Il n’est pas étayé en quoi le modèle et les références, la performance la dimension et le poids de l’onduleur pouvaient constituer, in concreto, des caractéristiques essentielles du produit au sens de l’article précité, alors que la description du produit vendu est suffisamment détaillée au regard des exigences textuelles.
Le bon de commande n’encourt donc aucune annulation pour ce motif.
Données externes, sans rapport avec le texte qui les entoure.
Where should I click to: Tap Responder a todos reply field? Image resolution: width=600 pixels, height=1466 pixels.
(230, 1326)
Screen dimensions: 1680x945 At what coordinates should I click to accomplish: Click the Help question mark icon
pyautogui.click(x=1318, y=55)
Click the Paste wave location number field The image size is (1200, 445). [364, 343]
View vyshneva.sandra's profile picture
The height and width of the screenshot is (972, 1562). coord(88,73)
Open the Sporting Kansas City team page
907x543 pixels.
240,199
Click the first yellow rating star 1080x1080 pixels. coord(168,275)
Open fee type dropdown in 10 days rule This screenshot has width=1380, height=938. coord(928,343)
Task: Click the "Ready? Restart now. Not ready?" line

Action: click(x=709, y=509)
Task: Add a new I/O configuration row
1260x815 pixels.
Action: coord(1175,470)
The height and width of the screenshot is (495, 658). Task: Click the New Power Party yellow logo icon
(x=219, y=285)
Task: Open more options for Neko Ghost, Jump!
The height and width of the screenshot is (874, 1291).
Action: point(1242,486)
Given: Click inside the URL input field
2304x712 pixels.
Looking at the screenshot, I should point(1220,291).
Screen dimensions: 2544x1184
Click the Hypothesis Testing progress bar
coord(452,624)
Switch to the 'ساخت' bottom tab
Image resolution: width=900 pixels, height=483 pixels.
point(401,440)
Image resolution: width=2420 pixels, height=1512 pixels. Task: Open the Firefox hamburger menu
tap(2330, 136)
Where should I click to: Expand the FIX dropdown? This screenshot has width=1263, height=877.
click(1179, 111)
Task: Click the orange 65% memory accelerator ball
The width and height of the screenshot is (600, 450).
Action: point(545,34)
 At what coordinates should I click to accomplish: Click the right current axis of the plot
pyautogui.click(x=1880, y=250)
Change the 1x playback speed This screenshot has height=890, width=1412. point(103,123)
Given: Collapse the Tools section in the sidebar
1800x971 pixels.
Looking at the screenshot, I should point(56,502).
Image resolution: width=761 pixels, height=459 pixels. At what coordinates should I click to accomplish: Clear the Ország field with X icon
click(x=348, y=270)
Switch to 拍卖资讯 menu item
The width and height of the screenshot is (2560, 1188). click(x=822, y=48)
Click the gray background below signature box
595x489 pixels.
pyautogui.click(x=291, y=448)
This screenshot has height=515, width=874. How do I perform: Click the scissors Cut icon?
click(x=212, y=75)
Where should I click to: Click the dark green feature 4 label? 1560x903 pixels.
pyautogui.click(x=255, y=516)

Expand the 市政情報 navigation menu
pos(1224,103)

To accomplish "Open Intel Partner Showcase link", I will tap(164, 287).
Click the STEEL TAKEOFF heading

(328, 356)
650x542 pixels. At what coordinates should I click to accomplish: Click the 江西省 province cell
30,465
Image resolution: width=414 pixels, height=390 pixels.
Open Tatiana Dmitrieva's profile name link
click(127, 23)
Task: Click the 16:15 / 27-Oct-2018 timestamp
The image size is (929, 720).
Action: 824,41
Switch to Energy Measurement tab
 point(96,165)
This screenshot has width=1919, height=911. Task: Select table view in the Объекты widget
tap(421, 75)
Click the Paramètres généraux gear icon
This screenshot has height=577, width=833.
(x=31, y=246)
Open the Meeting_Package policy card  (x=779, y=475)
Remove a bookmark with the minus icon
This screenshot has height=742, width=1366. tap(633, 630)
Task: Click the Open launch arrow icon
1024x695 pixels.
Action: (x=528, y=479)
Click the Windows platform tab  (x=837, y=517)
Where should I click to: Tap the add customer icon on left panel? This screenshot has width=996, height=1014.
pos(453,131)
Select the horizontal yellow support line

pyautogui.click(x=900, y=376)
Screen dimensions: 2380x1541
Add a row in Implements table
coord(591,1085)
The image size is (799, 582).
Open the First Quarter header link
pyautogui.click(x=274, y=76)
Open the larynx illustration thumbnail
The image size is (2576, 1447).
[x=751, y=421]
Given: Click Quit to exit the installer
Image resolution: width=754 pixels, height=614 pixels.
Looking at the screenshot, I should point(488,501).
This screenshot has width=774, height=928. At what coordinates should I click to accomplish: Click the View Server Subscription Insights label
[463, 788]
Le jugement doit donc être infirmé en ce qu’il a prononcé l’annulation des contrats et en toutes ses autres dispositions sauf en ce qu’il a rejeté les demandes indemnitaires des époux [J].
Sur les autres demandes
Les époux [J] qui succombent doivent être condamnés aux entiers dépens de première instance et d’appel, ces derniers avec le bénéfice de la distraction pour Maître Nathalie Lesenechal et la Selas Cloix & Mendes Gil et il apparaît équitable de leur faire supporter les frais irrépétibles engagés par la société Segoula à hauteur de la somme de 2 000 euros sur le fondement de l’article 700 du code de procédure civile.
PAR CES MOTIFS
LA COUR,
Statuant par arrêt réputé contradictoire en dernier ressort,
Déclare irrecevables les demandes de la société Domofinance à l’égard de M. [E] [J] et de Mme [L] [S] épouse [J] ;
Infirme le jugement en toutes ses dispositions sauf en ce qu’il a rejeté les demandes indemnitaires de M. [E] [J] et de Mme [L] [S] épouse [J] ;
Statuant à nouveau et y ajoutant,
Dit n’y avoir lieu à annulation des contrats ;
Condamne M. [E] [J] et Mme [L] [S] épouse [J] in solidum aux entiers dépens de première instance et d’appel, ces derniers avec le bénéfice de la distraction pour Maître Nathalie Lesenechal et la Selas Cloix & Mendes Gil ;
Condamne M. [E] [J] et Mme [L] [S] épouse [J] in solidum au paiement à la société Segoula d’une somme de 2 000 euros sur le fondement de l’article 700 du code de procédure civile.